The prince, unable to conceal his pain,
Gazed on the fair,
Who caused his care,
And sighed and looked, sighed and looked,
Sighed and looked, and sighed again;
At length, with love and wine at once oppressed,
The vanquished victor sunk upon her breast.
…
Now strike the golden lyre again;
A louder yet, and yet a louder strain.
Break his bands of sleep asunder,
And rouse him, like a rattling peal of thunder
Hark, hark! the horrid sound
Has raised up his head;
As awaked from the dead,
And amazed, he stares around.
Revenge, revenge! Timotheus cries,
See the furies arise;
See the snakes, that they rear,
How they hiss in their hair,
And the sparkles that flash from their eyes!
Behold a ghastly band,
Each a torch in his hand!
Those are Grecian ghosts, that in battle were slain,
And, unburied, remain
Inglorious on the plain:
Give the vengeance due
To the valiant crew.
Behold how they toss their torches on high,
How they point to the Persian abodes,
And glittering temples of their hostile gods. —
The princes applaud, with a furious joy,
And the king seized a flambeau with zeal to destroy;
Thais led the way,
To light him to his prey,
And, like another Helen, fired another Troy.

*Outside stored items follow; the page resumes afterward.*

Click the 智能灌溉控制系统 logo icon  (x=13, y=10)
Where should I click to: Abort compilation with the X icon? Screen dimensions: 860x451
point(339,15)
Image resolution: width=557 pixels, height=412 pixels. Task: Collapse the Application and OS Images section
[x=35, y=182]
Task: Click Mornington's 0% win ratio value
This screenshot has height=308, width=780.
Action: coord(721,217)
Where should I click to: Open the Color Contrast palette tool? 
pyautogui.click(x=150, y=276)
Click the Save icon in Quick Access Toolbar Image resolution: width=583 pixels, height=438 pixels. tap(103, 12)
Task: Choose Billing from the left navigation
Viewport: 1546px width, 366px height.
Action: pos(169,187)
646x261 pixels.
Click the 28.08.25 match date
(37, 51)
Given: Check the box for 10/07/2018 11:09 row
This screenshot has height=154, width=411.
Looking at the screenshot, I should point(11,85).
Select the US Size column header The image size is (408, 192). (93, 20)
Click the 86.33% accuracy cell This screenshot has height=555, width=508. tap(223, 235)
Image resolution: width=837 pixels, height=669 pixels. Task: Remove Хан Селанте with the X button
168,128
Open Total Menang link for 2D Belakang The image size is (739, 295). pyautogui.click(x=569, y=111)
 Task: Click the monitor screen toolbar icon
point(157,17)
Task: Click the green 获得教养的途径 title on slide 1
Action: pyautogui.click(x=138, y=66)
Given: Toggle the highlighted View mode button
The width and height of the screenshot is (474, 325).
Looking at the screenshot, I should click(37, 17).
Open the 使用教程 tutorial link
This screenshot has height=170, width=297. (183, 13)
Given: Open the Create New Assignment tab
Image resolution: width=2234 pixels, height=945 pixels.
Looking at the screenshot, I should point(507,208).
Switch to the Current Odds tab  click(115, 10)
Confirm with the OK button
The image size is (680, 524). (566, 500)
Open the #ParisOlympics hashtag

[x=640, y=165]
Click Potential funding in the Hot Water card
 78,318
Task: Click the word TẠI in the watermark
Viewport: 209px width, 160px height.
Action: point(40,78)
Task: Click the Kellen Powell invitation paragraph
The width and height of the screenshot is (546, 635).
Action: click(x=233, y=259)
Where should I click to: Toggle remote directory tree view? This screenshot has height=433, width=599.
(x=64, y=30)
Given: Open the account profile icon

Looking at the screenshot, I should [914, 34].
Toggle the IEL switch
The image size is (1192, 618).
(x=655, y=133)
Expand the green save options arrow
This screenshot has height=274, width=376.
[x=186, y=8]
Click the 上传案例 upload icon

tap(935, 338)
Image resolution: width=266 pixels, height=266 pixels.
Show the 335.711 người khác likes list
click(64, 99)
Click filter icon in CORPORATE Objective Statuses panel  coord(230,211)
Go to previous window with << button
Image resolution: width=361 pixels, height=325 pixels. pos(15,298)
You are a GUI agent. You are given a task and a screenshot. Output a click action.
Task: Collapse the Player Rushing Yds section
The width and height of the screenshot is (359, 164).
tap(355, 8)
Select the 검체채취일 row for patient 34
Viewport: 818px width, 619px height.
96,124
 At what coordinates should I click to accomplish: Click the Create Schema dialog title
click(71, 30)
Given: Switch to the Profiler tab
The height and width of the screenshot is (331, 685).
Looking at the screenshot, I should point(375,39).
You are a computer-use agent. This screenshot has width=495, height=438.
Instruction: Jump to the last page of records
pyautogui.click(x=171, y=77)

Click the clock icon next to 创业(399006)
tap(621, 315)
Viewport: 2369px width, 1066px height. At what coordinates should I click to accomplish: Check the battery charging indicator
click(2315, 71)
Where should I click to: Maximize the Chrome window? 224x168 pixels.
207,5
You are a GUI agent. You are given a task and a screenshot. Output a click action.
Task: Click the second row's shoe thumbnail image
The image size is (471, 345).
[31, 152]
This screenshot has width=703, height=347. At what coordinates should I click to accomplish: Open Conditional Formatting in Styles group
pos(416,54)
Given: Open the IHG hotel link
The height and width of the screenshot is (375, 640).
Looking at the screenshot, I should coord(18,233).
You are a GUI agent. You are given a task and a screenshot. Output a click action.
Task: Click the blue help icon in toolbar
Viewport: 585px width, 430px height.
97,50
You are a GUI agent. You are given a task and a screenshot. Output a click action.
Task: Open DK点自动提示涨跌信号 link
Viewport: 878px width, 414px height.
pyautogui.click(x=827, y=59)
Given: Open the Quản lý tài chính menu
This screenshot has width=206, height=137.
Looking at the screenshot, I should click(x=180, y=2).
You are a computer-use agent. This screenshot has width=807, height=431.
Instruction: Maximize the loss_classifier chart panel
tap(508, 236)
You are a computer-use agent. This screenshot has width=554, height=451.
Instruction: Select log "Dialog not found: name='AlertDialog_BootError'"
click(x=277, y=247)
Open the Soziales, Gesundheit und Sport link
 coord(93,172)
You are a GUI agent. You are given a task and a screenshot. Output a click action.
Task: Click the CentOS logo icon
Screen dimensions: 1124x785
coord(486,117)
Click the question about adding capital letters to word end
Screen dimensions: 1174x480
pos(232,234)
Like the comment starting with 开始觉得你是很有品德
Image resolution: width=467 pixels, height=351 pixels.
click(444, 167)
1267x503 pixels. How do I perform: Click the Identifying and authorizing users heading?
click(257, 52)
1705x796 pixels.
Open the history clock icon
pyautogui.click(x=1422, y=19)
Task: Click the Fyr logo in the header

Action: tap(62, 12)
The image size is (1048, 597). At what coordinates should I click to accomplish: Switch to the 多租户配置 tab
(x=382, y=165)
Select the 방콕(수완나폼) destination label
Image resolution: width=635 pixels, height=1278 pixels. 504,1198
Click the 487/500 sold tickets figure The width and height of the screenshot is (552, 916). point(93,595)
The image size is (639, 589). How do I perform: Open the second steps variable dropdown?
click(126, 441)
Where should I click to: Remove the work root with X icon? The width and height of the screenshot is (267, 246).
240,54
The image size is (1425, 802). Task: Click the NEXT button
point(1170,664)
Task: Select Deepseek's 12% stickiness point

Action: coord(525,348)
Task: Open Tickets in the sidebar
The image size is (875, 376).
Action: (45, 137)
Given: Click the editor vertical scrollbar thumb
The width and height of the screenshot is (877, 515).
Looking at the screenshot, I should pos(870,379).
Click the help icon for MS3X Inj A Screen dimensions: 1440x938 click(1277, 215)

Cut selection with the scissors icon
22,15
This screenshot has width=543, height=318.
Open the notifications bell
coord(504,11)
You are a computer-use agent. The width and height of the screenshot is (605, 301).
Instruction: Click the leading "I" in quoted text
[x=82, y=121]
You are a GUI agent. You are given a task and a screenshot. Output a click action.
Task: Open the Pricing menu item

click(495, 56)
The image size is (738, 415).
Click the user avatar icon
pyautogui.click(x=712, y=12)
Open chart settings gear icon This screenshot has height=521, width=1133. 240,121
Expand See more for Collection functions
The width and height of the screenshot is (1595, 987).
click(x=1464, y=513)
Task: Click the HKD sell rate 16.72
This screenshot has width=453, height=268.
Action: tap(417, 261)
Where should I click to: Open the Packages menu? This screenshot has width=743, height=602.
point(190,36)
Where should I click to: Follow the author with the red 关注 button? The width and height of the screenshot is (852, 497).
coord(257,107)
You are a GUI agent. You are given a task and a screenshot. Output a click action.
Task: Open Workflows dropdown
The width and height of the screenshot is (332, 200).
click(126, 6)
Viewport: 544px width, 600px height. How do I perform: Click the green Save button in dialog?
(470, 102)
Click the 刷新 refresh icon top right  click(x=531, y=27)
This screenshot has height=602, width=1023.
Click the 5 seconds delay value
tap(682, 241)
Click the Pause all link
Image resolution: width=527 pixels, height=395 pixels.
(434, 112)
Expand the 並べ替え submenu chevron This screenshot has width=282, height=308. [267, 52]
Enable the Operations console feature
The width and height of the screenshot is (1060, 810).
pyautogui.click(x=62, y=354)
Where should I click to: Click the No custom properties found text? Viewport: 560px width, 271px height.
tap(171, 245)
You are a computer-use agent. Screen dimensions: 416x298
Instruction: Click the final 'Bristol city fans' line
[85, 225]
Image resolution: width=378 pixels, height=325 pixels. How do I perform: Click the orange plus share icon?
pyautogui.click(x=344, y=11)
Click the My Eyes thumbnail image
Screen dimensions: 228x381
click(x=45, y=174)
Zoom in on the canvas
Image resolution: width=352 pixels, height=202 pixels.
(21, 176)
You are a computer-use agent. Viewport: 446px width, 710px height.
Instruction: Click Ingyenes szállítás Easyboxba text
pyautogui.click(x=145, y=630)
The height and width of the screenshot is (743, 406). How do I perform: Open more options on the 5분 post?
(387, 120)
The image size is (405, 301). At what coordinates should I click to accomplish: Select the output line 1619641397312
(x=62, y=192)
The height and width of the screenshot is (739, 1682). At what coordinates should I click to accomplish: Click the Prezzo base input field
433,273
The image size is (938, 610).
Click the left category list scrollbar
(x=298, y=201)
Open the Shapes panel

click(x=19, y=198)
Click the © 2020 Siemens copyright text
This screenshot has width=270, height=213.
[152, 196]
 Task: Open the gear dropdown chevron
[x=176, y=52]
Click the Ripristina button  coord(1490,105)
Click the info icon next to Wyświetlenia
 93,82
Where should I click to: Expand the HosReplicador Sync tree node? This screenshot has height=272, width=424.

–John Dryden, Alexander’s Feast; Or, the Power of Music: An Ode in Honour of St Cecilia’s Day pts v, vi (1697)
John Dryden composed two odes to mark St Cecilia’s Day, and each has a special role among his poems and within the literature of Restoration England. The works are sublime, masterpieces of the poet’s art, and also packed with meanings–some which sit right on the surface and some which require extensive mining operations to open up. I took a crack at the first of the St Cecilia’s Day odes here–it provides strong evidence, I think, of Dryden’s Pythagorean attitudes about mathematics, science and religion. The second, usually called Alexander’s Feast is more challenging–in fact, it’s full of contradictions. It’s easy to appreciate this work, and I’m sure most of his contemporary readers would have appreciated it, as an exhibition of Dryden’s genius as a classicist. He’s working a fairly obscure account from the life of Alexander the Great. The story is a simple one. After his defeat of the Persian king, in 330 BCE, Alexander seizes the capital of Persepolis. A lavish banquet is given for Alexander, his concubine Thais and his generals, at which the soldier-musician Timotheus sings. Alexander is drunk, as most of the generals, and Timotheus’s singing exercises great power over them. At a critical moment, Timotheus calls for revenge against the vanquished Persians on behalf of those Greeks who fell in the battles that led to the capture of Persepolis. Alexander, worked into a lather, orders the destruction of the city. (Most of this can be found in section 17 of Diodorus of Sicily’s Library of World History (ca. 50 BCE), which is plausibly Dryden’s source).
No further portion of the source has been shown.